--- PROMPT ---
Copy every line from the records below that holds the word "Click".

--- DATA SUPPLIED ---

= Beginning of Section =

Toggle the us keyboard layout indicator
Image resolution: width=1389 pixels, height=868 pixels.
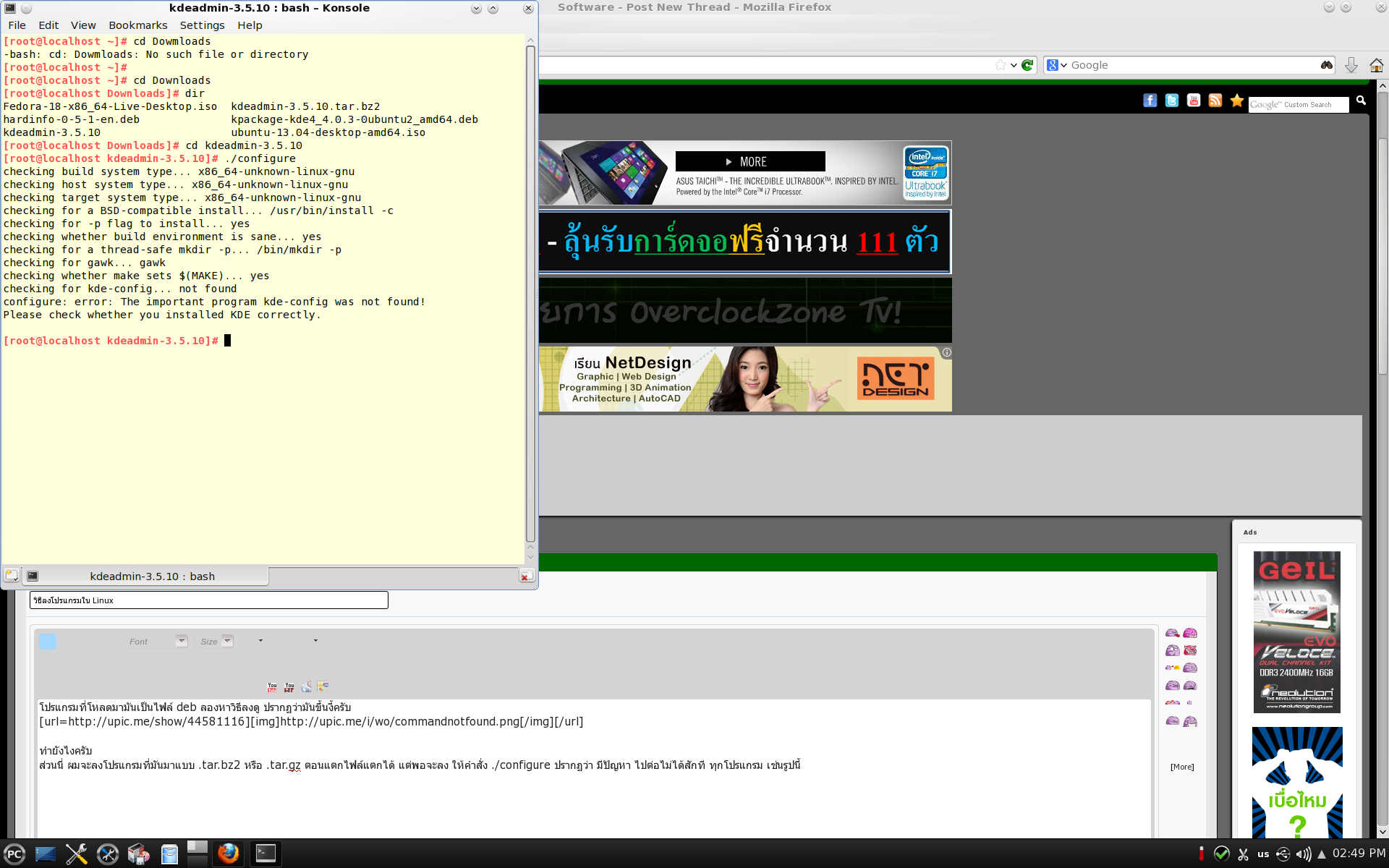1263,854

= End of Section =
= Beginning of Section =

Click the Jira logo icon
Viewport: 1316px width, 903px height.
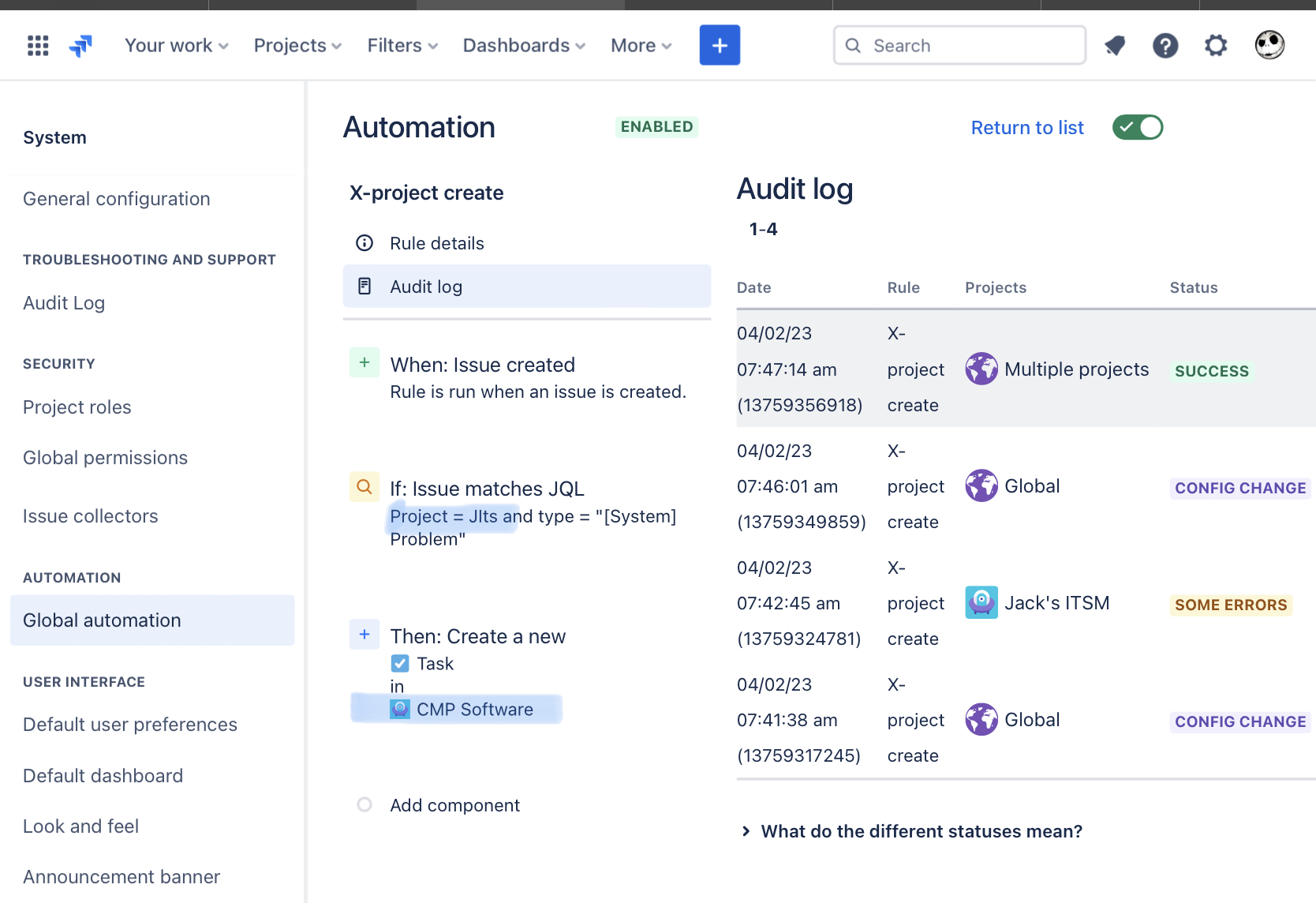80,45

= End of Section =
= Beginning of Section =

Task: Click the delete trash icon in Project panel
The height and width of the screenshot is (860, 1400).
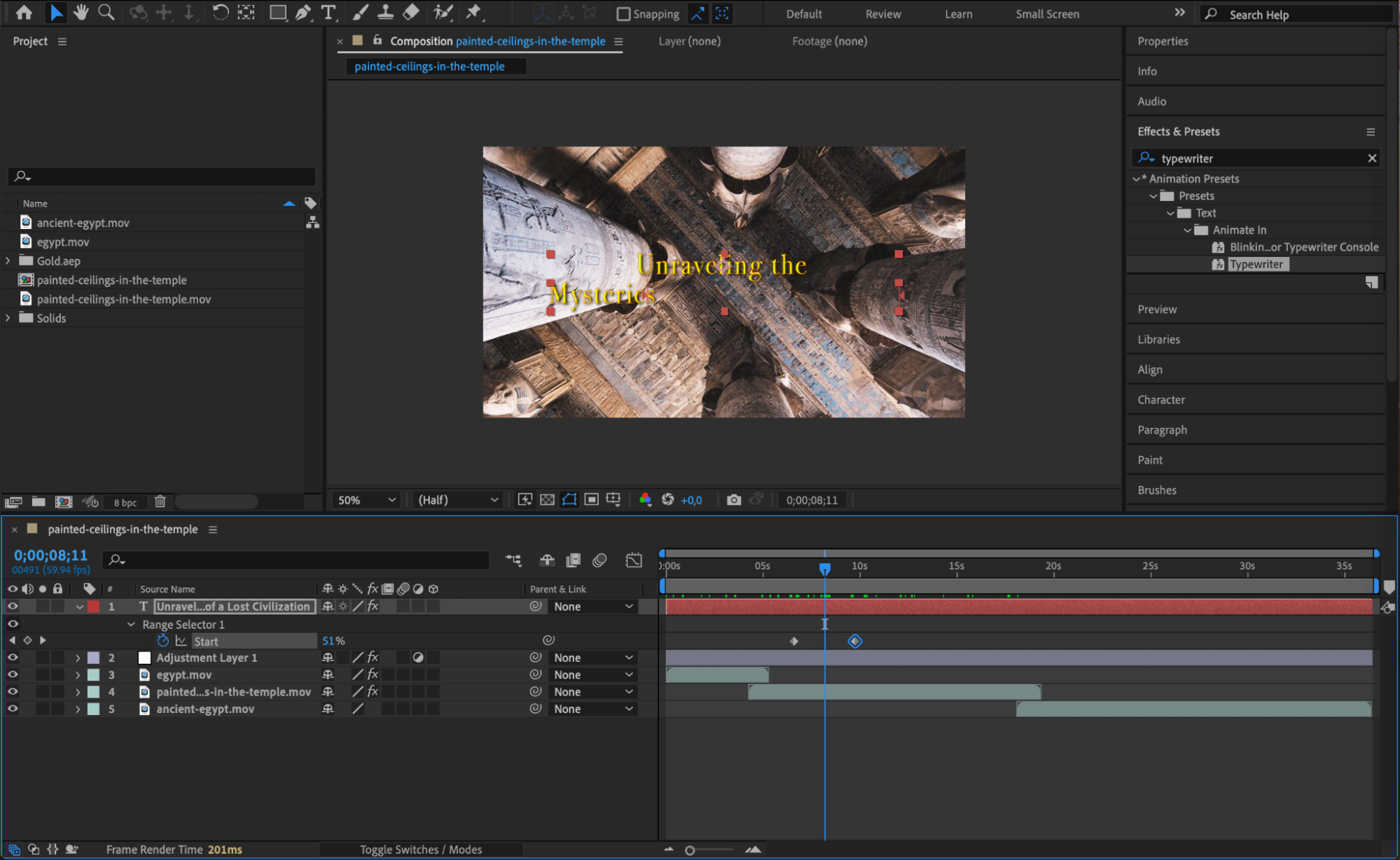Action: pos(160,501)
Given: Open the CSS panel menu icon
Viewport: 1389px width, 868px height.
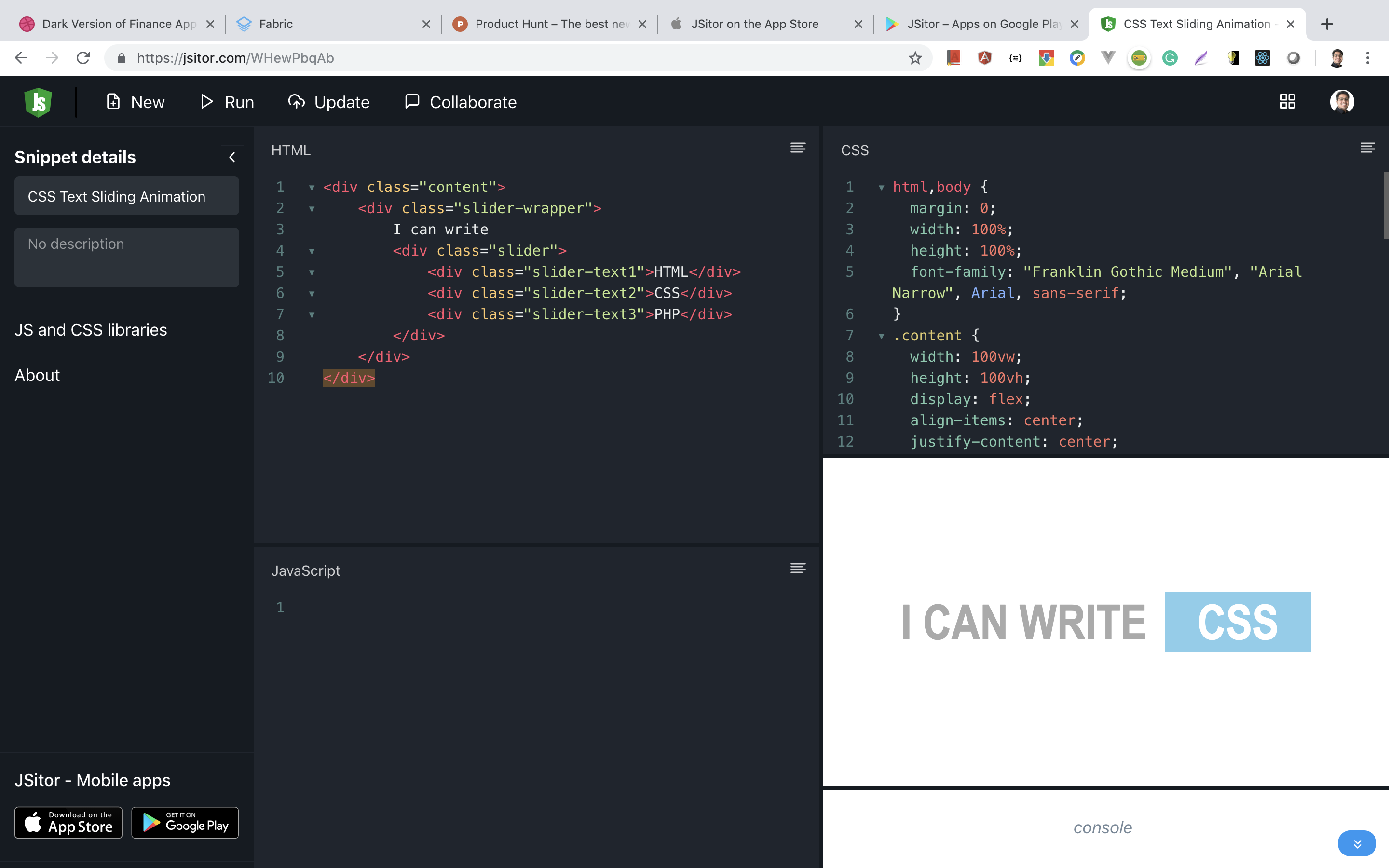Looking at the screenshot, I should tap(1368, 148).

= End of Section =

--- EXERCISE RESULT ---
Click the Jira logo icon
Task: Click the delete trash icon in Project panel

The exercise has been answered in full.